Back in August I did my first detailed Excess Deaths assessment (See Link) based on data from CDC’s “Wonder” database on deaths from 2017 and 2018 and comparing it to data from the CDC’s provisional COVID-19 death counts (Link). Using this data I was able to measure data by state and by 10 year age demographic. What I found was interesting. To summarize, there were significant excess deaths in the groups that wouldn’t be surprising to you (65+ years old, Northeastern states and DC). But the really interesting (and concerning!) thing I discovered was that there were significant excess deaths in younger demographics who had been lightly impacted by COVID-19.

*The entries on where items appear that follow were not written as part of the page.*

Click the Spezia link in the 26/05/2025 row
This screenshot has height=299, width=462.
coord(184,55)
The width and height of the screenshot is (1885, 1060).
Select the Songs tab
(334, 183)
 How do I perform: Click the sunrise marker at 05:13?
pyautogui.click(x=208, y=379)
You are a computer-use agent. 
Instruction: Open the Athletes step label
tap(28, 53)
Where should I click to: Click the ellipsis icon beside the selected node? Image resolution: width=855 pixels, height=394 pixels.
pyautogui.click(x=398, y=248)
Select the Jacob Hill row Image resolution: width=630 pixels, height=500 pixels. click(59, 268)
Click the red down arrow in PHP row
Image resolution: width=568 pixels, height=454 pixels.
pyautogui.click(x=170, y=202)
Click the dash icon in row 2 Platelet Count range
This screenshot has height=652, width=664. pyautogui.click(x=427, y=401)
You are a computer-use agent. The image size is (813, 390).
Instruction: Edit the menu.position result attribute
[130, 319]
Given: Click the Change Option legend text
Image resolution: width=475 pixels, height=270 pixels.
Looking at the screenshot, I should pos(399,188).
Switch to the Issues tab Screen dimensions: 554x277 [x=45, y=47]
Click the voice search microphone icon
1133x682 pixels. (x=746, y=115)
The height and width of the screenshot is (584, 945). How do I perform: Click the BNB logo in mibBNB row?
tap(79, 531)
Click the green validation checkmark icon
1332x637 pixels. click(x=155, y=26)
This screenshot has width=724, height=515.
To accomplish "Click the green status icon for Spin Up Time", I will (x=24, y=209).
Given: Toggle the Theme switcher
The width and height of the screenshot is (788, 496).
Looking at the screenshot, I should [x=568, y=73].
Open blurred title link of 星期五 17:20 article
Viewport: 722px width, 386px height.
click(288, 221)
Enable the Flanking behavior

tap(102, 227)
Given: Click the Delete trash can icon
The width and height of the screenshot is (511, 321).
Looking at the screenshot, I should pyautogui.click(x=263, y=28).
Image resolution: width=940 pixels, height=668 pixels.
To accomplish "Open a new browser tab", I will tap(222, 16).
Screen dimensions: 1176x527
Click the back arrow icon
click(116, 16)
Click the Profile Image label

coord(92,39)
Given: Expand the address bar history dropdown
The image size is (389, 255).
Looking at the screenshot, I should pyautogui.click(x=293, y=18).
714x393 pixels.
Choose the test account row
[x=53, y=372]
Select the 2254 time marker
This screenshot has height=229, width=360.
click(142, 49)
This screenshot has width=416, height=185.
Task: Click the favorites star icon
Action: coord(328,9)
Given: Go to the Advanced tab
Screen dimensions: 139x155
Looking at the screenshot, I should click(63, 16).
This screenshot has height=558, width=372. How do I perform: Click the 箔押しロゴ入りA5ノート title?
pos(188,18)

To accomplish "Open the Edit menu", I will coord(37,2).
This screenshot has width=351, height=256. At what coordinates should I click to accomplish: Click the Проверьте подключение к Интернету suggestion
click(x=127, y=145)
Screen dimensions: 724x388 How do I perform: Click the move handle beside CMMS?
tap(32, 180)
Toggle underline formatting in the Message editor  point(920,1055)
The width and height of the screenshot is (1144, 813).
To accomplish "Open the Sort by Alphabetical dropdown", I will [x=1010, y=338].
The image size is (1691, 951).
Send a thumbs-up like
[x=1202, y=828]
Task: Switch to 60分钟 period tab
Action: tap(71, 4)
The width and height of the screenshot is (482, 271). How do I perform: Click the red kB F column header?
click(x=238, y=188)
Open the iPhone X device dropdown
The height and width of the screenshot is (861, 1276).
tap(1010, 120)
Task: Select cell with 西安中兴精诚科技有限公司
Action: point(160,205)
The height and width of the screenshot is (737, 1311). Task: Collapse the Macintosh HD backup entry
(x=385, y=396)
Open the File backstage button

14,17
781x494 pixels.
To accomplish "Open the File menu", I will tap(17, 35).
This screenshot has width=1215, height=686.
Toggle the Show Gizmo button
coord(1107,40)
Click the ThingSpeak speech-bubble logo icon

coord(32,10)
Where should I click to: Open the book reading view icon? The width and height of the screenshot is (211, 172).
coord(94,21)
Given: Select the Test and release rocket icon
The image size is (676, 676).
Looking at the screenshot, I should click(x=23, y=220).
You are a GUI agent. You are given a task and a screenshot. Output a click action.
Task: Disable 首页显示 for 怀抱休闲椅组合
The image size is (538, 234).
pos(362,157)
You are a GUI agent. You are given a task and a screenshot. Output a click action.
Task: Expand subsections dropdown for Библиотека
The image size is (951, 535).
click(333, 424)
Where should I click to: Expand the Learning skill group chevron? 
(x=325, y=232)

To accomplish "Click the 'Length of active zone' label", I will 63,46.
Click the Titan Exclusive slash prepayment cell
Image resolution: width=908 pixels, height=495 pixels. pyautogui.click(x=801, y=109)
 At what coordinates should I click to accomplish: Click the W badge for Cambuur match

Quick Explanation of Methodology
The CDC Wonder Database allows one to search for total deaths by all types. The data is very detailed but it isn’t recent. In general the newest data in Wonder is 2 years old. Knowing that 2017 was a “high death” year due to large numbers of flu deaths and that 2018 was a bit below average, I decided to take these two years and average the deaths as my baseline to compare to 2020 data. The data from Wonder can be aggregated across regions (I chose States) as well as by demographics (I chose age in 10 year groupings).
The 2020 provisional death data put out by the CDC can also be grouped in similar ways (states and 10 year groupings). Plus, in addition to providing COVID-19, Influenza, and Pneumonia deaths, it also provides total death numbers for these groupings. This allows for an easy comparison. It is unclear how CDC arrives at these numbers, but they don’t seem to be extremely laggy and they line up more or less with the numbers from Johns Hopkins. Here’s a picture of the website where you can pull the data. As you can see, the claim from the CDC is that the data is as of 10/14.
Since the year is still not over, I’m doing a very simple scaling assuming that the death rate will continue at the current rate for the rest of the year. This isn’t a solid assumption, but I don’t think it matters much. Since we’re in October, 10 months along, I used a scaling factor of 1.2. Back in August (when the data was lagging a bit) I used a scaling factor of just under 2, accounting for 7 months of data.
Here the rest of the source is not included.